GOAL OF THE EXERCISE:
Among the entries that follow, the required portion opens with the line containing "The width and height of the screenshot is (727, 439)." and closes with the line containing "Open the One-time". Give that portion again exactly, and nothing else.

Collected data entries:
+ + + +

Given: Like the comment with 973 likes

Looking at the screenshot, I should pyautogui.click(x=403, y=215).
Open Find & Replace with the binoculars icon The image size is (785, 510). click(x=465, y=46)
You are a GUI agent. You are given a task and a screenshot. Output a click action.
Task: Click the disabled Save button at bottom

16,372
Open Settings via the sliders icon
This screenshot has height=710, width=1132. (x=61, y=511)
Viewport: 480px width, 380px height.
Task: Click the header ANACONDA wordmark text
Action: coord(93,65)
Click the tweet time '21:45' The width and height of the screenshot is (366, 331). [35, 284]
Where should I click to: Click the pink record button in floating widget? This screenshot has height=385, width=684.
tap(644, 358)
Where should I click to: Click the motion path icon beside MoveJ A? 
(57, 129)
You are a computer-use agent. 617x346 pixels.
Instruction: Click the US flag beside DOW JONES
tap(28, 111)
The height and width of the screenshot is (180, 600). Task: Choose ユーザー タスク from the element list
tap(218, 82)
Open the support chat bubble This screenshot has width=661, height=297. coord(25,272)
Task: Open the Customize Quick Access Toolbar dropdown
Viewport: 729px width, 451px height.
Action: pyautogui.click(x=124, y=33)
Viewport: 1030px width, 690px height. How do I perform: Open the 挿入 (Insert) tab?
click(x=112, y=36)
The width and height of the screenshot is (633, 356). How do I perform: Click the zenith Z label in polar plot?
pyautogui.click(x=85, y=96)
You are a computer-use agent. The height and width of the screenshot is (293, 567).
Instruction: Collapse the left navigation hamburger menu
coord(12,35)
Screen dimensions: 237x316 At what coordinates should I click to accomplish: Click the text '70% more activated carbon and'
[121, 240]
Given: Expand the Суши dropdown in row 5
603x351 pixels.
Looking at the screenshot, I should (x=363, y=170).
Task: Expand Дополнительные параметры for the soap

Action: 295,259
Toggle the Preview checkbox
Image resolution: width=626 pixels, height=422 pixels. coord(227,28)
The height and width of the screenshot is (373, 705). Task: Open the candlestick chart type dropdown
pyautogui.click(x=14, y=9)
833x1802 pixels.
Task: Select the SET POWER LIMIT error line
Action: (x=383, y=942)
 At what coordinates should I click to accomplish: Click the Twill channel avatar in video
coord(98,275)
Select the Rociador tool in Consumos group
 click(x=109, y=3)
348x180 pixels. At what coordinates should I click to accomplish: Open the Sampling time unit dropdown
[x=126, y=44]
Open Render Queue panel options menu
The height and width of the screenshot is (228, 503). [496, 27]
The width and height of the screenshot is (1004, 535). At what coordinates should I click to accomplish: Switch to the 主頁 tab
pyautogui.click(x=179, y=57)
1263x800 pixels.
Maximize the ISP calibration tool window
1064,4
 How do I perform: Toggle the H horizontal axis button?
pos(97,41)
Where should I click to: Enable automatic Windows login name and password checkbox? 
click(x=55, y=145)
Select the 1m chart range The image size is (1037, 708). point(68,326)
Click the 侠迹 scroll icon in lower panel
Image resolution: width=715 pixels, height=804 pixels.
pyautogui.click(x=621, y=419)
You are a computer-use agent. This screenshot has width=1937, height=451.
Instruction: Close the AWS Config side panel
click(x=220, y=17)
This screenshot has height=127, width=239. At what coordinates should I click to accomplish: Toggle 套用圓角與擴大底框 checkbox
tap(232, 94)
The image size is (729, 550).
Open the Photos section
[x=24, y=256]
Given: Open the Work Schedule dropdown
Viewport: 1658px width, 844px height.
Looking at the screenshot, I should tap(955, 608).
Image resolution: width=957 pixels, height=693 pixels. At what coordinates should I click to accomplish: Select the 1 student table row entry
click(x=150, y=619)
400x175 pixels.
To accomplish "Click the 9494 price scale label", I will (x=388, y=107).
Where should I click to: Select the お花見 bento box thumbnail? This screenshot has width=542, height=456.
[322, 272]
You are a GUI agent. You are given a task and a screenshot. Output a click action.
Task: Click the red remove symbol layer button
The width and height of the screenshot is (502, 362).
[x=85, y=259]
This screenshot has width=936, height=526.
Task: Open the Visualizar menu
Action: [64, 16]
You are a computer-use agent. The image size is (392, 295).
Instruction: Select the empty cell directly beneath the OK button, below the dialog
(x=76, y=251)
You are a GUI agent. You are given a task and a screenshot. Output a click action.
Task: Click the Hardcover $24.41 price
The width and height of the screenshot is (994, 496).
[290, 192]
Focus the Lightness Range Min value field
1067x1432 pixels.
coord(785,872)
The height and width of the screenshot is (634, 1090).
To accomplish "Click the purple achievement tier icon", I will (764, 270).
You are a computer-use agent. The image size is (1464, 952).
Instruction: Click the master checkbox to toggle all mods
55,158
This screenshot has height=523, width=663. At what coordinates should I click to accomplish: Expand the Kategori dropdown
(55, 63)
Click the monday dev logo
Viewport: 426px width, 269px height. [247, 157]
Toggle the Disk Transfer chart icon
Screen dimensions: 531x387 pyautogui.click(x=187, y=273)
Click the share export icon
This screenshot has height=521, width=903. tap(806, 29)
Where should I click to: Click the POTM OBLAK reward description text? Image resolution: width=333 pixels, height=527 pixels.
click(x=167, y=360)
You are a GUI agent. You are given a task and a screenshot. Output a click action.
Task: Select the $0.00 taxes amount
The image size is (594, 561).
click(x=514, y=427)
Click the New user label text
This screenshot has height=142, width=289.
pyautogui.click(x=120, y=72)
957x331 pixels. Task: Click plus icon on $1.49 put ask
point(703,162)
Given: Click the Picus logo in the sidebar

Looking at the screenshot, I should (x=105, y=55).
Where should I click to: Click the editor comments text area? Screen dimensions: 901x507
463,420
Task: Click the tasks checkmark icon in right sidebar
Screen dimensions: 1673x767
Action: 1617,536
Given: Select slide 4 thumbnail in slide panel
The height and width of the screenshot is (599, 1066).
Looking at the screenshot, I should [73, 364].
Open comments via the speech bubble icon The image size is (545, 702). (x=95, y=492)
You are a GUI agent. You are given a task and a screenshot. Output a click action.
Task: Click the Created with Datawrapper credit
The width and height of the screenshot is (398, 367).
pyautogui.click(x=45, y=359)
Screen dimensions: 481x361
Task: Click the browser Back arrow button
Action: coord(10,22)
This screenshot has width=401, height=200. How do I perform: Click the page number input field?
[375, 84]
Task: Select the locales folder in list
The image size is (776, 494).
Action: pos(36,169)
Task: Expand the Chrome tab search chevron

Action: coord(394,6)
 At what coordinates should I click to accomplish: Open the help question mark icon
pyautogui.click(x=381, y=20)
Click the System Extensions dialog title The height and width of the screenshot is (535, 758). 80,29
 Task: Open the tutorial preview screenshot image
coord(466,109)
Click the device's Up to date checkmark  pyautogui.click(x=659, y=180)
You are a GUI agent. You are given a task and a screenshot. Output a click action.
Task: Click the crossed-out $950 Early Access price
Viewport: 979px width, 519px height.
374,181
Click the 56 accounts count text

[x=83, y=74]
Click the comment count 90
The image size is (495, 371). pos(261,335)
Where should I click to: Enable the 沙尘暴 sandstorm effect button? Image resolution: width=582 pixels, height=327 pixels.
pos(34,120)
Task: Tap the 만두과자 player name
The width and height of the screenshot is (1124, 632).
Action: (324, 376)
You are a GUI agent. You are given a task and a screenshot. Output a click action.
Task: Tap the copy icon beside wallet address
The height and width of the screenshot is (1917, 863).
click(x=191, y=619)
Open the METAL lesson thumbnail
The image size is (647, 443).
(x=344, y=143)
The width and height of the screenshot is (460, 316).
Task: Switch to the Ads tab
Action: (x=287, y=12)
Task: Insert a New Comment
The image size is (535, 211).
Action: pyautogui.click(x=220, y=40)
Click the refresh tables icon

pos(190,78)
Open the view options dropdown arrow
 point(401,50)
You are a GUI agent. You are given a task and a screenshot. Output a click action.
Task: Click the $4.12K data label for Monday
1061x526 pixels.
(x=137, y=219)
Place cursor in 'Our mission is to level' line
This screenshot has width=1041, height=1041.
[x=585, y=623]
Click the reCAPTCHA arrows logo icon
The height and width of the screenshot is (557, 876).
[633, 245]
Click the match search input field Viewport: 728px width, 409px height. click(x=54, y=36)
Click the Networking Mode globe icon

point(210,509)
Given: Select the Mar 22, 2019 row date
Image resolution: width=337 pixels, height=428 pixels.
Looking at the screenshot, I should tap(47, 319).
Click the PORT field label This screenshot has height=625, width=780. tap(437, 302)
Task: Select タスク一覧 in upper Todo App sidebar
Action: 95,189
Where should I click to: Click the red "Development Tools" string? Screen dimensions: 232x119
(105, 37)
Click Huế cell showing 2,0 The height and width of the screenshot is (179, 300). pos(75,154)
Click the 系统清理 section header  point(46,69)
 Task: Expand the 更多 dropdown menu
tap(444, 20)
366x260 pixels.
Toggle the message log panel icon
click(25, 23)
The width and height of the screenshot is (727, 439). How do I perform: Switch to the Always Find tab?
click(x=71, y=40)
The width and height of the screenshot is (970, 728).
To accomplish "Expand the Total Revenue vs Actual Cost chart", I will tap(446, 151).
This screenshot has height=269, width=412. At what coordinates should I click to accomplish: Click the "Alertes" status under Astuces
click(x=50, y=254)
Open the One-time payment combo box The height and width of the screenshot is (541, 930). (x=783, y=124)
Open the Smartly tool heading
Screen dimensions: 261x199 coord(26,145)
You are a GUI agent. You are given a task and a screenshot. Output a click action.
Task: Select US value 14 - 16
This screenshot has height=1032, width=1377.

+ + + +

RESULT FOR THIS EXERCISE:
The width and height of the screenshot is (727, 439). How do I perform: Switch to the Always Find tab?
click(x=71, y=40)
The width and height of the screenshot is (970, 728).
To accomplish "Expand the Total Revenue vs Actual Cost chart", I will tap(446, 151).
This screenshot has height=269, width=412. At what coordinates should I click to accomplish: Click the "Alertes" status under Astuces
click(x=50, y=254)
Open the One-time payment combo box The height and width of the screenshot is (541, 930). (x=783, y=124)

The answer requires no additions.